The Jefferson-Madison Regional Library is the subject of Free and Open to the Public, a film documenting its 100-year history, and the Maupintown Media production offers something most organizations would rather avoid: an unvarnished look at a checkered past.
“The library was looking at its 100 years of service and the current state of public libraries in America…and that is something we want to celebrate and commemorate,” JMRL Director David Plunkett says. “But considering those 100 years, especially in Charlottesville and in the South, it was important for the library to tell a story about the institution. So while the organization now is free and open to the public and libraries are for everyone, there was a time when the institution was only for white families.”
Filmmaker Lorenzo Dickerson crafted Free and Open to the Public as a companion piece to JMRL’s “Celebrating 100 Years” exhibit, now on display at its downtown Central Branch. The exhibit traces the library’s history starting in 1916, when Virginia had fewer libraries than any other U.S. state. The local library network was launched in 1919 with a gift of land, one building, and books. The institution opened two years later.
Not a single Black person stepped into a JMRL building until 1934, however, when administrators made the library at the Jefferson School its Fourth Street Branch, which was open to Charlottesville’s African American population.
In 1942, JMRL officially integrated, closing its Fourth Street Branch and ostensibly opening its main location to people of color. Few Blacks actually used the library, though, and it was 10 years before JMRL hired its first African American employee. According to JMRL, the Gordon Avenue Branch’s opening in 1966 “marked a turning point in the integration of the public library system.”
Still, almost 60 years later, JMRL and libraries across the country are reckoning with program, personnel, and content diversity. As a filmmaker focused on social justice issues and African American history in and around Charlottesville, Dickerson is well suited to grapple with the library system’s issues through the years.
“It was a part of the plan from the beginning to tell a truthful and complete story of the library,” Dickerson says. “Over time, the library has become more intentional with the collections they offer the community. It’s certainly grown to be a more inclusive space over its 100 years.”
Dickerson’s film, which was not made available in full prior to its debut this month, promises to bring life and color to its companion exhibit. It will include interviews with former library employees and community members, trace the timeline of the library’s history, display vintage video and photography from multiple library branches, and tell stories to illuminate the past.
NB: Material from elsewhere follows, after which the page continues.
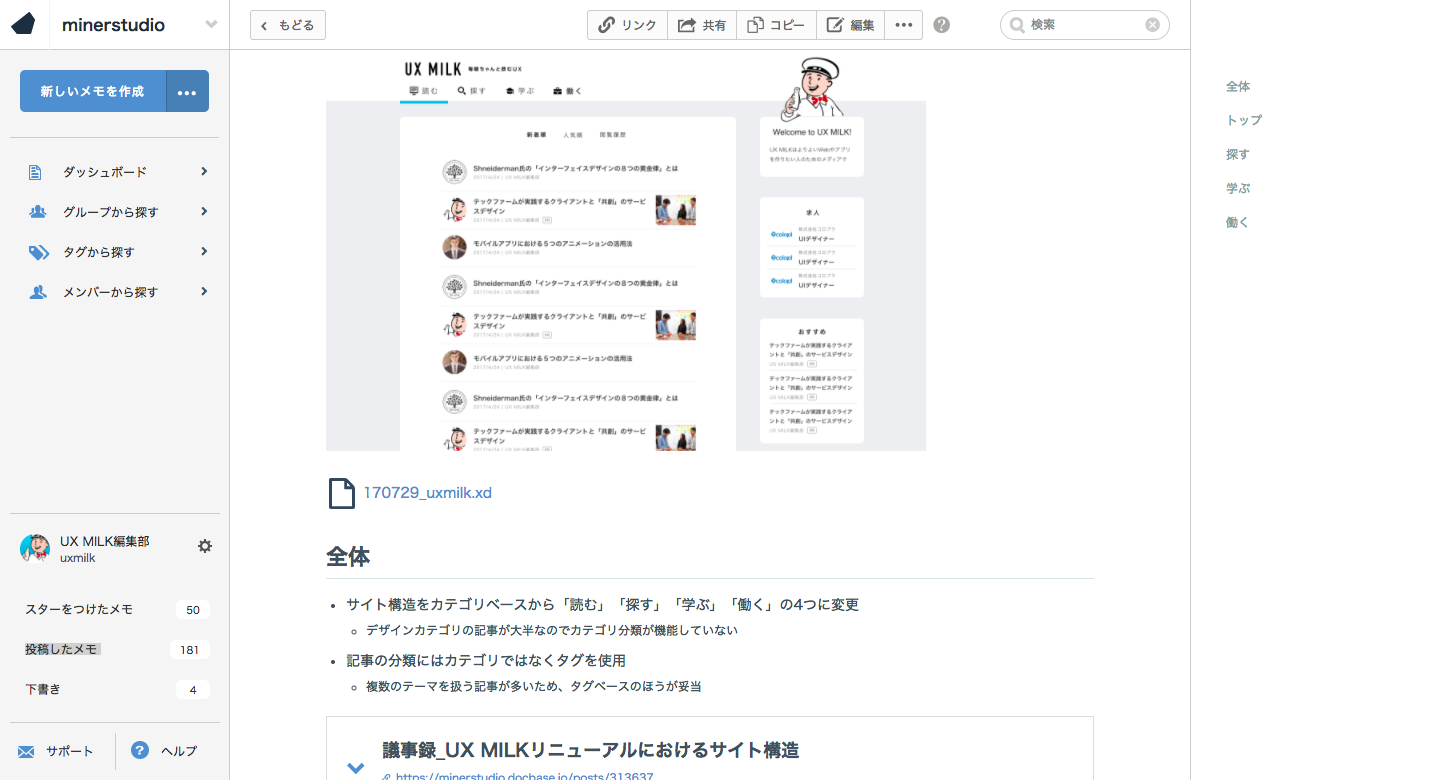Jump to 学ぶ in table of contents
The height and width of the screenshot is (780, 1440).
[1238, 188]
Nancy Key, a retired member of the Central Branch’s cataloguing department, talks of meeting longtime JMRL administrator Roland Buford as a child, and later working with him. Ruth Klippstein, former Scottsville Branch children’s librarian, tells the tale of bringing a domesticated wolf into the library for a kids’ program—and fearing that at any moment the animal would tear loose. (Spoiler alert: It didn’t.)
And of course, there are stories of regular folks and their love of books and libraries.
“Where I lived, it was walking distance,” former Gordon Avenue Branch librarian Mary Barbour says in a clip provided by Dickerson. “I think I spent most of my life in the library, especially the children’s area, reading books. Didn’t check ’em out. But then finally—I guess I was showing up so much—the librarian there [said], ‘I think you need a library card.’”
Plunkett says he hopes Dickerson’s film and the Central Branch in-person exhibit will bring more foot traffic to the library, which has flagged since COVID-19 struck—the pandemic being another era of JMRL’s history covered in Free and Open to the Public.
And the JMRL centennial might also serve to bring more attention to Dickerson’s work, something Plunkett says the library has celebrated for many years.
Dickerson and his Maupintown Media production company have produced six original documentaries detailing Charlottesville and Albemarle County’s race relations, each shining a light on a little-understood historical niche. There’s Color Line of Scrimmage, chronicling the 1956 Burley High School football team and its undefeated and unscored upon championship season, Anywhere But Here, about 13 African American men incarcerated in Charlottesville, and Byrdland, which tracks a formerly enslaved family from the plantation to their own land.
“JMRL has shown many of Lorenzo’s films at the library and hosted discussions,” Plunkett says. “We are longtime admirers. He just has the ability to tell a very personal and local story, but it resonates with what is happening in America.”